One year ago this Wednesday, Americans headed to the polls to elect the 45th president. By 2:30 a.m. Eastern time the next morning Donald Trump was giving a victory speech in New York City. Ultimately, Trump won the presidency with 304 Electoral College votes, although Hillary Clinton won the popular vote by about 2.9 million votes, as many of the people who voted for her live in America’s big cities.
America largely uses a two-party system —with memorable exceptions from independent candidates and third-party candidates — but a whether multi-party system would have changed the outcome of the 2016 election has been a subject of debate.
Republicans got in line behind the polarizing Trump by the time the Republican National Convention rolled around the summer before the November election. Not even a convention speech by former Trump rival Senator Ted Cruz that urged party members to “vote your conscience” seemed to have an effect on the party’s voting patterns. (Cruz was booed off stage by Trump diehards in the audience.) In America, a multi-party system might yield more qualified candidates, but it would be asking humans to go against an increasingly tribal political environment.
It’s true that the country’s reliance on two political parties certainly bolstered Trump’s chance of winning the presidency. But why that is stems from the numerous factors that have kept the United States a de facto two-party system since the Civil War.
While the country has cycled out from being a nation of Federalists, Democratic-Republicans, Whigs, and Know-Nothings, the only two parties that really have weight today are the Democrats and Republicans.

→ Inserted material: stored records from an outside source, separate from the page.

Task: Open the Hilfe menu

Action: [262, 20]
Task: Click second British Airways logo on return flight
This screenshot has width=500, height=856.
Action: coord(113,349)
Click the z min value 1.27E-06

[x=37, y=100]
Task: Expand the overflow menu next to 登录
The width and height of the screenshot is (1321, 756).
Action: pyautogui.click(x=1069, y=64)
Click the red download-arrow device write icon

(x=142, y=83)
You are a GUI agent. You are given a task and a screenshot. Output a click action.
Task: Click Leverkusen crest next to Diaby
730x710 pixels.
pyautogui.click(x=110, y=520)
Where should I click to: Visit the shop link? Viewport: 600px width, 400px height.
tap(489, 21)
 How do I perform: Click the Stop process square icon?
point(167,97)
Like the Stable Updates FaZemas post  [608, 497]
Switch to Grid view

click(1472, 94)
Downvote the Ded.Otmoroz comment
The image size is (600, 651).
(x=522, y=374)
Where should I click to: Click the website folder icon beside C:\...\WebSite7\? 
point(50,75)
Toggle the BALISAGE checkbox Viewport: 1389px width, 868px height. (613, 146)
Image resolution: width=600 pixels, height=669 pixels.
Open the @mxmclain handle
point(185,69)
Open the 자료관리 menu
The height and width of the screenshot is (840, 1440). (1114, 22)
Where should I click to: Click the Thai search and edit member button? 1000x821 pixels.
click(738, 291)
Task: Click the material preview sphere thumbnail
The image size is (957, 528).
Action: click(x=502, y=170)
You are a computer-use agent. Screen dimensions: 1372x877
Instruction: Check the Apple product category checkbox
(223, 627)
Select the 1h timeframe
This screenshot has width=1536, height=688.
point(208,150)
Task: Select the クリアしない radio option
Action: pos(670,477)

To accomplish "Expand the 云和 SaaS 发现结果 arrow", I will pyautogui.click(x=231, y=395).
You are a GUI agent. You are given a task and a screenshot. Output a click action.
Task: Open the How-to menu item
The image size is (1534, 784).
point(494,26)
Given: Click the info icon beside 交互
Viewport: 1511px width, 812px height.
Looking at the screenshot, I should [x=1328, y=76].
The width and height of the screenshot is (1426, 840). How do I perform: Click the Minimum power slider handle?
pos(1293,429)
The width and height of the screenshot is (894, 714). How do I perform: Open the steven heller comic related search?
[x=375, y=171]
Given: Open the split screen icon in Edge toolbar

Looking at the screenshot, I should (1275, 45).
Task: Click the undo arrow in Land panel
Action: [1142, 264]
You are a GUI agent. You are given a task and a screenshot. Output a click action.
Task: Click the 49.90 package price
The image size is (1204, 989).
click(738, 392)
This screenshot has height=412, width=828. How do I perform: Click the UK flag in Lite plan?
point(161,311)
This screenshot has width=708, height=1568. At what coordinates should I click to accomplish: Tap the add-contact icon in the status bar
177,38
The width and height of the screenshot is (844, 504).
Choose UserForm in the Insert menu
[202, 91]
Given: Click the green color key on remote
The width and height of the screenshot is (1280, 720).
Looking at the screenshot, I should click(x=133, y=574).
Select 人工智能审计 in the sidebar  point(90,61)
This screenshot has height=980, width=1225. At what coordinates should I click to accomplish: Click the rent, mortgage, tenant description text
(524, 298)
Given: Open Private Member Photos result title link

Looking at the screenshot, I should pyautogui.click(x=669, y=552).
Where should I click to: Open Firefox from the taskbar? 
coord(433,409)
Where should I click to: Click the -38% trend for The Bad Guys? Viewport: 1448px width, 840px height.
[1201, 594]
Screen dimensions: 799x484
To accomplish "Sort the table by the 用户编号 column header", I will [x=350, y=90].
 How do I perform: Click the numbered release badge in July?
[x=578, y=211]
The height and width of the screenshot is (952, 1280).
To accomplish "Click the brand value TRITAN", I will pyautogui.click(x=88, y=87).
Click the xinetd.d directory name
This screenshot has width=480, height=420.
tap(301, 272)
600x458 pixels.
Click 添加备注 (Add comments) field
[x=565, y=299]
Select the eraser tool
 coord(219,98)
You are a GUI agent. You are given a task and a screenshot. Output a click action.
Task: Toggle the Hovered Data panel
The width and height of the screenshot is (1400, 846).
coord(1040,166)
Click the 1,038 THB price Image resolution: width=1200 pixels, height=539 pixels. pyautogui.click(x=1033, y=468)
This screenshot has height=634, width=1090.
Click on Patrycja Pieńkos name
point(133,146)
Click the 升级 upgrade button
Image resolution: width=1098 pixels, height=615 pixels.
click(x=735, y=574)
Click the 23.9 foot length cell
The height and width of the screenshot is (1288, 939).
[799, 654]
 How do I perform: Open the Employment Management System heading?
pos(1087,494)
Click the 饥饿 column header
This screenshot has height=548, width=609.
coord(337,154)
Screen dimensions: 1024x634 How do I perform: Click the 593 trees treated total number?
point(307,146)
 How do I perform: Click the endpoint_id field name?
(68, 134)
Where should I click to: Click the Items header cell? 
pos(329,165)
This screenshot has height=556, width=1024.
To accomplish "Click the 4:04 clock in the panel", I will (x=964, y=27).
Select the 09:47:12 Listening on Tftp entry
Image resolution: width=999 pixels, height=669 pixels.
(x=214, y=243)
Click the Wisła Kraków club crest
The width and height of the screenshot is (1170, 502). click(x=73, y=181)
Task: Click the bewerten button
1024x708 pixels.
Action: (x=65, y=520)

The “Winner Takes all” System Favors Two Parties
Today, there are more than 100 national third parties, and a recent report conducted by Pew Research Center found there are at least nine distinctive political typologies in the United States, from core conservatives to solid liberals.
When Donald Trump first ran for the presidency in 2000, he ran as a third party candidate within the Reform Party, memorably attacking Pat Buchanan. “Anybody that’s in love with Adolf Hitler, frankly, I’m not a big fan of,” he said in 1999; the irony of that statement came into sharp focus in 2017 when his supporters waved Nazi flags in the streets of Charlottesville, Virginia. Trump ultimately bowed out because he thought the party was too dysfunctional to win a general election. In reality, the “winner takes all” system of American electoral politics would have prevented a third party from winning anyway.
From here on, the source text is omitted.